- _THE REQUEST_
Set down, unchanged, the part of the records below that opens with the line containing "The width and height of the screenshot is (443, 485)." and closes with the line containing "Action: (370, 379)", both of those lines included.

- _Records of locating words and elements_
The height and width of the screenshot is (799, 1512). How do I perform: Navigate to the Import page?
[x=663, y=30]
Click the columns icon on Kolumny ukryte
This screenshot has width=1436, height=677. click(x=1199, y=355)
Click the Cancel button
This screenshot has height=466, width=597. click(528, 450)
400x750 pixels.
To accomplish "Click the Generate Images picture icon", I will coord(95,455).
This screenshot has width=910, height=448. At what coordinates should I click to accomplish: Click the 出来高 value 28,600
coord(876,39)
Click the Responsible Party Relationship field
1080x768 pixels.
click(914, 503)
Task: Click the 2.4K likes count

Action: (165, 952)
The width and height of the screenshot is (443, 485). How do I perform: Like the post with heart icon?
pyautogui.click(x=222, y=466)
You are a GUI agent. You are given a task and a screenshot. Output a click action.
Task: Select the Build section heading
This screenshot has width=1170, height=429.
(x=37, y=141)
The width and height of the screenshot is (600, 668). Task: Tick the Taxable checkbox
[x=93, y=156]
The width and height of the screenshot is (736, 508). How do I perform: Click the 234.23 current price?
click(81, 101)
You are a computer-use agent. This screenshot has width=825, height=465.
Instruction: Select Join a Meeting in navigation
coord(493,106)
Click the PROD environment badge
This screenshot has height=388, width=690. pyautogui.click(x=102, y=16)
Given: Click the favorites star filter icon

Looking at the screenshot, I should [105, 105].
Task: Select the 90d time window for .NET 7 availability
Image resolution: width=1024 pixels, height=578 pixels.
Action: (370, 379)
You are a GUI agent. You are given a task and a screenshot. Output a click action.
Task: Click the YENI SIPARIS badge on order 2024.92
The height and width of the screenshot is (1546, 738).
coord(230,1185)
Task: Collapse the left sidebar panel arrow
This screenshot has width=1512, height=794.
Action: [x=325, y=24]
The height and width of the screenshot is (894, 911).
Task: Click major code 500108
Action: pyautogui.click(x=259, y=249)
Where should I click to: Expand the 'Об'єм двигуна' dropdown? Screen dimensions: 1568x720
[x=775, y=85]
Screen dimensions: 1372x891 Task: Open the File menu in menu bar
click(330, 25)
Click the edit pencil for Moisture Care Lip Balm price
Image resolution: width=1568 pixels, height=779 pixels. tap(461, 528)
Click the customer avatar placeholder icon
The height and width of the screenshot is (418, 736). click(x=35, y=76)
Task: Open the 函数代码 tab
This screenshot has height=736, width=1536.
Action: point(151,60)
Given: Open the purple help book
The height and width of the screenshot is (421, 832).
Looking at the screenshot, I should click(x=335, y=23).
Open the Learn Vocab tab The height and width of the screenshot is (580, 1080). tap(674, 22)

- _FINAL RESULT_
The width and height of the screenshot is (443, 485). How do I perform: Like the post with heart icon?
pyautogui.click(x=222, y=466)
You are a GUI agent. You are given a task and a screenshot. Output a click action.
Task: Select the Build section heading
This screenshot has width=1170, height=429.
(x=37, y=141)
The width and height of the screenshot is (600, 668). Task: Tick the Taxable checkbox
[x=93, y=156]
The width and height of the screenshot is (736, 508). How do I perform: Click the 234.23 current price?
click(81, 101)
You are a computer-use agent. This screenshot has width=825, height=465.
Instruction: Select Join a Meeting in navigation
coord(493,106)
Click the PROD environment badge
This screenshot has height=388, width=690. pyautogui.click(x=102, y=16)
Given: Click the favorites star filter icon

Looking at the screenshot, I should [105, 105].
Task: Select the 90d time window for .NET 7 availability
Image resolution: width=1024 pixels, height=578 pixels.
Action: (370, 379)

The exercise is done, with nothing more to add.